▶ SHORT PROBLEM
Write all the lines below as a JSON list of strings, one string for each line, leaving out any blank lines.

▶ STORED RECORDS
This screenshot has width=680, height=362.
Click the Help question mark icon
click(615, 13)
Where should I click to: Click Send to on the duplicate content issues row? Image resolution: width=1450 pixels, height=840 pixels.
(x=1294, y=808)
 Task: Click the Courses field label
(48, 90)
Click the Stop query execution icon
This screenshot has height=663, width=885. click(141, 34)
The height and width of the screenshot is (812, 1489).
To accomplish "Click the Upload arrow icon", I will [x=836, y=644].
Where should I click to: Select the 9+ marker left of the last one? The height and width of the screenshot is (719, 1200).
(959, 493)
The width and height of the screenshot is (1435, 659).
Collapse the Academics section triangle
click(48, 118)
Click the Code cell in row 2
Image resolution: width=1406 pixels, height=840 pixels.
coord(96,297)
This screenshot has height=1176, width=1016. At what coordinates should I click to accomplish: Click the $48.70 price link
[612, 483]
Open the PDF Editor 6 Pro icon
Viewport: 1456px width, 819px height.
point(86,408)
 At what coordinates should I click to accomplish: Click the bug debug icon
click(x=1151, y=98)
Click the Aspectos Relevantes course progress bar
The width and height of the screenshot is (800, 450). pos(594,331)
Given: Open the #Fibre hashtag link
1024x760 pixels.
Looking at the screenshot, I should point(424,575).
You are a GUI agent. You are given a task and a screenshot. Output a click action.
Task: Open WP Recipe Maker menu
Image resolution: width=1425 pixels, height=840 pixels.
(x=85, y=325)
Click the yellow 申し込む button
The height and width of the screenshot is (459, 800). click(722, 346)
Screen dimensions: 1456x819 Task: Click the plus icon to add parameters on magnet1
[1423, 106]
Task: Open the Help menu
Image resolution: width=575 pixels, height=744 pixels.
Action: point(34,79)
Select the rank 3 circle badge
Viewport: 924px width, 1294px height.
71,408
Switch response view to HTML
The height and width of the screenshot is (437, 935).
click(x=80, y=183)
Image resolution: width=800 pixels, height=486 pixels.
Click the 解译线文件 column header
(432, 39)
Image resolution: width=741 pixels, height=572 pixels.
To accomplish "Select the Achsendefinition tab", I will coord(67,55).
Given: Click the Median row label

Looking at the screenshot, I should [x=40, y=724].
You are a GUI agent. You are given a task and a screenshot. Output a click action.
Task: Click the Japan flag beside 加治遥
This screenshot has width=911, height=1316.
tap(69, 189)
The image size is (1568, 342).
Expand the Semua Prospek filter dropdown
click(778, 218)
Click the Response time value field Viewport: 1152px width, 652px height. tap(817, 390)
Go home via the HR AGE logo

▶ EXPECTED OUTPUT
[
  "This screenshot has width=680, height=362.",
  "Click the Help question mark icon",
  "click(615, 13)",
  "Where should I click to: Click Send to on the duplicate content issues row? Image resolution: width=1450 pixels, height=840 pixels.",
  "(x=1294, y=808)",
  " Task: Click the Courses field label",
  "(48, 90)",
  "Click the Stop query execution icon",
  "This screenshot has height=663, width=885. click(141, 34)",
  "The height and width of the screenshot is (812, 1489).",
  "To accomplish \"Click the Upload arrow icon\", I will [x=836, y=644].",
  "Where should I click to: Select the 9+ marker left of the last one? The height and width of the screenshot is (719, 1200).",
  "(959, 493)",
  "The width and height of the screenshot is (1435, 659).",
  "Collapse the Academics section triangle",
  "click(48, 118)",
  "Click the Code cell in row 2",
  "Image resolution: width=1406 pixels, height=840 pixels.",
  "coord(96,297)",
  "This screenshot has height=1176, width=1016. At what coordinates should I click to accomplish: Click the $48.70 price link",
  "[612, 483]",
  "Open the PDF Editor 6 Pro icon",
  "Viewport: 1456px width, 819px height.",
  "point(86,408)",
  " At what coordinates should I click to accomplish: Click the bug debug icon",
  "click(x=1151, y=98)",
  "Click the Aspectos Relevantes course progress bar",
  "The width and height of the screenshot is (800, 450). pos(594,331)",
  "Given: Open the #Fibre hashtag link",
  "1024x760 pixels.",
  "Looking at the screenshot, I should point(424,575).",
  "You are a GUI agent. You are given a task and a screenshot. Output a click action.",
  "Task: Open WP Recipe Maker menu",
  "Image resolution: width=1425 pixels, height=840 pixels.",
  "(x=85, y=325)",
  "Click the yellow 申し込む button",
  "The height and width of the screenshot is (459, 800). click(722, 346)",
  "Screen dimensions: 1456x819 Task: Click the plus icon to add parameters on magnet1",
  "[1423, 106]",
  "Task: Open the Help menu",
  "Image resolution: width=575 pixels, height=744 pixels.",
  "Action: point(34,79)",
  "Select the rank 3 circle badge",
  "Viewport: 924px width, 1294px height.",
  "71,408",
  "Switch response view to HTML",
  "The height and width of the screenshot is (437, 935).",
  "click(x=80, y=183)",
  "Image resolution: width=800 pixels, height=486 pixels.",
  "Click the 解译线文件 column header",
  "(432, 39)",
  "Image resolution: width=741 pixels, height=572 pixels.",
  "To accomplish \"Select the Achsendefinition tab\", I will coord(67,55).",
  "Given: Click the Median row label",
  "Looking at the screenshot, I should [x=40, y=724].",
  "You are a GUI agent. You are given a task and a screenshot. Output a click action.",
  "Task: Click the Japan flag beside 加治遥",
  "This screenshot has width=911, height=1316.",
  "tap(69, 189)",
  "The image size is (1568, 342).",
  "Expand the Semua Prospek filter dropdown",
  "click(778, 218)",
  "Click the Response time value field Viewport: 1152px width, 652px height. tap(817, 390)",
  "Go home via the HR AGE logo"
]